Quick Install (One-liner)

Install the latest version directly from GitHub:

curl -sSL https://raw.githubusercontent.com/mithucste30/maintenance-operator/main/scripts/quick-install.sh | bash

Or with custom settings:

VERSION=0.1.0 NAMESPACE=maintenance-operator \
  curl -sSL https://raw.githubusercontent.com/mithucste30/maintenance-operator/main/scripts/quick-install.sh | bash

Install from GitHub Container Registry (Recommended)

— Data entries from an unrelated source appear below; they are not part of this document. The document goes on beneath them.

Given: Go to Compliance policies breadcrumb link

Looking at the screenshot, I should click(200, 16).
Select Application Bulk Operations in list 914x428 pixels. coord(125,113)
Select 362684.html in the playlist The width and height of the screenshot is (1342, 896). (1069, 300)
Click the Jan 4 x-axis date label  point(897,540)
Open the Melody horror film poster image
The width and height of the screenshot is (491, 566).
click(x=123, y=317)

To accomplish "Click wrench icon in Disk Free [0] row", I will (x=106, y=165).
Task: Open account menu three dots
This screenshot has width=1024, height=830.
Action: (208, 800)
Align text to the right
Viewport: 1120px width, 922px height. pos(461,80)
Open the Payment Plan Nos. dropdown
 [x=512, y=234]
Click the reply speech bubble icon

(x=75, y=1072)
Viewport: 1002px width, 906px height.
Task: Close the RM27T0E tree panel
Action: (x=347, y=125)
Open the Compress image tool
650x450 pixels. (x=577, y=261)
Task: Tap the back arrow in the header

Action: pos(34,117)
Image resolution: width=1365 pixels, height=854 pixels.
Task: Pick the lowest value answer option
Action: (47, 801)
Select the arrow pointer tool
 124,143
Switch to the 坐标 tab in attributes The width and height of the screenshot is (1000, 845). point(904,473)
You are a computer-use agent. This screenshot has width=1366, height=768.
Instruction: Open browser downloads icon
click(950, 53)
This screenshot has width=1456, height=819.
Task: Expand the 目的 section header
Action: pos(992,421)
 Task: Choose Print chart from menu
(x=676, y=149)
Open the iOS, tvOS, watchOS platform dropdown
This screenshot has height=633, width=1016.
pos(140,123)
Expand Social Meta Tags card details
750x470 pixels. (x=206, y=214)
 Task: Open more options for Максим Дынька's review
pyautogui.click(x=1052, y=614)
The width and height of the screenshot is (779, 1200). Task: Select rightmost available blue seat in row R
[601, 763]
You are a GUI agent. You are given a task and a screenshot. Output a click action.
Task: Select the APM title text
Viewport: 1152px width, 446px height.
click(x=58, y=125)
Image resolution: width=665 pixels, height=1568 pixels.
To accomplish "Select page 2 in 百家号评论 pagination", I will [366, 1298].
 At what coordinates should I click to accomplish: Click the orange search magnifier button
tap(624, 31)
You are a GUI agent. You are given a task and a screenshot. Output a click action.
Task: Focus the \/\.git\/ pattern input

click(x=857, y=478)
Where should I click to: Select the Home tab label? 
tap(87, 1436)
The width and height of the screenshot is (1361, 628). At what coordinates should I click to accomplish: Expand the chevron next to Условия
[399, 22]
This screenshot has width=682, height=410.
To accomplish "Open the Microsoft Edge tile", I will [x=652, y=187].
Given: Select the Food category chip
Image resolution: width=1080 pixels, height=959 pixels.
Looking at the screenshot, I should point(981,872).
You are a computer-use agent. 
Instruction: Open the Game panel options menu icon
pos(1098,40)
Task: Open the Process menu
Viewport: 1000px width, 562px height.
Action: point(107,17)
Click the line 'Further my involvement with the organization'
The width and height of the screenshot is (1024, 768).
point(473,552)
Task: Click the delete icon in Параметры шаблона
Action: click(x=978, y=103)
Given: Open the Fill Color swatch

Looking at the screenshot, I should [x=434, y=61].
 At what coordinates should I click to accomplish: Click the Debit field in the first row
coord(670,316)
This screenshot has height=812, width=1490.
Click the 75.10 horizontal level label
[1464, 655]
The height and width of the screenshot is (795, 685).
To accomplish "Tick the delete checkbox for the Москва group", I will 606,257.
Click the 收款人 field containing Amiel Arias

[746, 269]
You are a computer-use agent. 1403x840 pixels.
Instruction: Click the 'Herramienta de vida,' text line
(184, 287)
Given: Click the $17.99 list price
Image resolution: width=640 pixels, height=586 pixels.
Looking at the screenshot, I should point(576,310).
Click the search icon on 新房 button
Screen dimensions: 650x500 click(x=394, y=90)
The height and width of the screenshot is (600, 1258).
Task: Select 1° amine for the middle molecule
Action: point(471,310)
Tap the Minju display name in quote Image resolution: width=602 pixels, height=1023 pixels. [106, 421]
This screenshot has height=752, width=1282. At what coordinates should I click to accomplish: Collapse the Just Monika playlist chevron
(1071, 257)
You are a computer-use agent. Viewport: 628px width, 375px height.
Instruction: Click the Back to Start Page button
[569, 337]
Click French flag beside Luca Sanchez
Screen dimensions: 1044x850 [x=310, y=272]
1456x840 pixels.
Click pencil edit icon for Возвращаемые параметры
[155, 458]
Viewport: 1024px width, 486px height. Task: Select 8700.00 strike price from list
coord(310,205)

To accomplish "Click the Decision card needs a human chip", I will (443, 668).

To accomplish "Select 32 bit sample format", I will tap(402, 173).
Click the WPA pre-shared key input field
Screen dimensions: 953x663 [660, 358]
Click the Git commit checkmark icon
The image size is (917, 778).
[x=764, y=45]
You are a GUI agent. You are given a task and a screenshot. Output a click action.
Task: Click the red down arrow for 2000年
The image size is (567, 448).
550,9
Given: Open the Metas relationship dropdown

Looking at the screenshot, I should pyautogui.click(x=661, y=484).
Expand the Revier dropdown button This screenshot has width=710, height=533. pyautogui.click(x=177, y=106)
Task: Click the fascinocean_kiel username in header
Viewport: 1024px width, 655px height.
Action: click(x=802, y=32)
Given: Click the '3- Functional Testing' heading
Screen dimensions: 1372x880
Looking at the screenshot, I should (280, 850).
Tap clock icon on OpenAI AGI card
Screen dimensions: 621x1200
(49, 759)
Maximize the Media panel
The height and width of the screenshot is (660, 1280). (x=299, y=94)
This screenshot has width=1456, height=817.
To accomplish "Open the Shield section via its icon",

Using OCI registry (Helm 3.8+):

# Install specific version
helm install maintenance-operator \
  oci://ghcr.io/mithucste30/charts/maintenance-operator \
  --version 0.1.0 \
  --namespace maintenance-operator \
  --create-namespace

# Install latest version
helm install maintenance-operator \
  oci://ghcr.io/mithucste30/charts/maintenance-operator \
  --namespace maintenance-operator \
  --create-namespace

Install from GitHub Releases

# Set version
VERSION=0.1.0

# Install from release tarball
helm install maintenance-operator \
  https://github.com/mithucste30/maintenance-operator/releases/download/v${VERSION}/maintenance-operator-${VERSION}.tgz \
  --namespace maintenance-operator \
  --create-namespace

Install Using Deployment Script

Clone the repository and use the deployment script:

git clone https://github.com/mithucste30/maintenance-operator.git
cd maintenance-operator

# Deploy with default settings
./scripts/deploy.sh

# Deploy specific version to custom namespace
./scripts/deploy.sh 0.1.0 my-namespace

Install from Source (Development)

For local development or customization:

# Clone repository
git clone https://github.com/mithucste30/maintenance-operator.git
cd maintenance-operator

# Build Docker image
docker build -t maintenance-operator:dev .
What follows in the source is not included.